The end of the earnings season is always a good time to take a step back and see who shined (and who not so much). Let’s take a look at how patient monitoring stocks fared in Q4, starting with DexCom (NASDAQ:DXCM).
Patient monitoring companies within the healthcare equipment industry offer devices and technologies that track chronic conditions and support real-time health management, such as continuous glucose monitors (CGMs) and sleep apnea machines. These businesses benefit from recurring revenue from consumables and software subscriptions tied to device sales (razor, razor blade model). The rising prevalence of chronic diseases like diabetes and respiratory disorders due to an aging population as well as growing adoption of digitization are good for the industry. However, these companies face challenges from high R&D costs and reliance on regulatory approvals. Looking ahead, the sector is positioned for growth due to tailwinds like the rising burden of chronic diseases from an aging population, the shift toward value-based care, and increased adoption of digital health solutions. Innovations in AI and machine learning are expected to enhance device accuracy and functionality, improving patient outcomes and driving demand. However, there are headwinds such as pricing pressures as healthcare costs are a key focus, especially in the US. An evolving regulatory landscape and competition from more tech-forward new entrants could present additional challenges.
The 5 patient monitoring stocks we track reported a strong Q4. As a group, revenues beat analysts’ consensus estimates by 1.9% while next quarter’s revenue guidance was in line.
In light of this news, share prices of the companies have held steady. On average, they are relatively unchanged since the latest earnings results.

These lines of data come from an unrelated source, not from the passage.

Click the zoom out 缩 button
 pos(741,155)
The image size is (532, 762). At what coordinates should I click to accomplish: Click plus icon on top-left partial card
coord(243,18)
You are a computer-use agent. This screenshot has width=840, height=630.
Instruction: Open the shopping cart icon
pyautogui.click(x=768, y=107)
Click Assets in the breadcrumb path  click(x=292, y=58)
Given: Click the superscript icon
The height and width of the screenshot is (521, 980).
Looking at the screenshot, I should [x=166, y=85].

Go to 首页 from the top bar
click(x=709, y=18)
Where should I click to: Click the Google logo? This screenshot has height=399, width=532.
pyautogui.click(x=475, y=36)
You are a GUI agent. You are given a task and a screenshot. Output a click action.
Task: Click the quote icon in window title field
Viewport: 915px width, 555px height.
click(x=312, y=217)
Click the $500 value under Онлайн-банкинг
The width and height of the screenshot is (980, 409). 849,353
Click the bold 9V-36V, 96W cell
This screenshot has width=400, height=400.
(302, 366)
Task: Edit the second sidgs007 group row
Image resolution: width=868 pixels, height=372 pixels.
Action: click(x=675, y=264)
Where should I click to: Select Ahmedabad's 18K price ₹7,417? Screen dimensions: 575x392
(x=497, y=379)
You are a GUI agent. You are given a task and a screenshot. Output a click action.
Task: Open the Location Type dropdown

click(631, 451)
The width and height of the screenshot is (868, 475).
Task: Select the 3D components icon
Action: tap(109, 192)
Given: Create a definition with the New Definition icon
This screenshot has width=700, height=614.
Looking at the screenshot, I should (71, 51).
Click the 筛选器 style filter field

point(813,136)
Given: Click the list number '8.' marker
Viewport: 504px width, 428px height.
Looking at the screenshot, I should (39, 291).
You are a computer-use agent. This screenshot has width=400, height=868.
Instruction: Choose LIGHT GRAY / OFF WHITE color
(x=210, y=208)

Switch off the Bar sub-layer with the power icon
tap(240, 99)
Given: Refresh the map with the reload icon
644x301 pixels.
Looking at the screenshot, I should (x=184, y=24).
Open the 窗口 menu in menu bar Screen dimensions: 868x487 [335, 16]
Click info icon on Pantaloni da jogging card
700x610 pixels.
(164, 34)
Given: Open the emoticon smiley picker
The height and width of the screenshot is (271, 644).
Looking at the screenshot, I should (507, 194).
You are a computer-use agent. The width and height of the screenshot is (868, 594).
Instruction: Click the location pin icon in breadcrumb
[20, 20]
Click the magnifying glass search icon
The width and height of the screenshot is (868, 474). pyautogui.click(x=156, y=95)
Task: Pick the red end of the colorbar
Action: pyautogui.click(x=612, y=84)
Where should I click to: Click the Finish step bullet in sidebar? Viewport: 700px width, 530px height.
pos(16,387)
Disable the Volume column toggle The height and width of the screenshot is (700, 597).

Slowest Q4: DexCom (NASDAQ:DXCM)
Founded in 1999 to address the demand for non-invasive diabetes treatments, DexCom (NASDAQ:DXCM) is a medical technology company known for its glucose monitoring systems for people with diabetes.DexCom reported revenues of $1.11 billion, up 7.6% year on year. This print exceeded analysts’ expectations by 0.9%. Despite the top-line beat, it was still a slower quarter for the company with a significant miss of analysts’ EPS estimates.
DexCom delivered the weakest performance against analyst estimates, slowest revenue growth, and weakest full-year guidance update of the whole group. Interestingly, the stock is up 6.6% since reporting and currently trades at $89.60.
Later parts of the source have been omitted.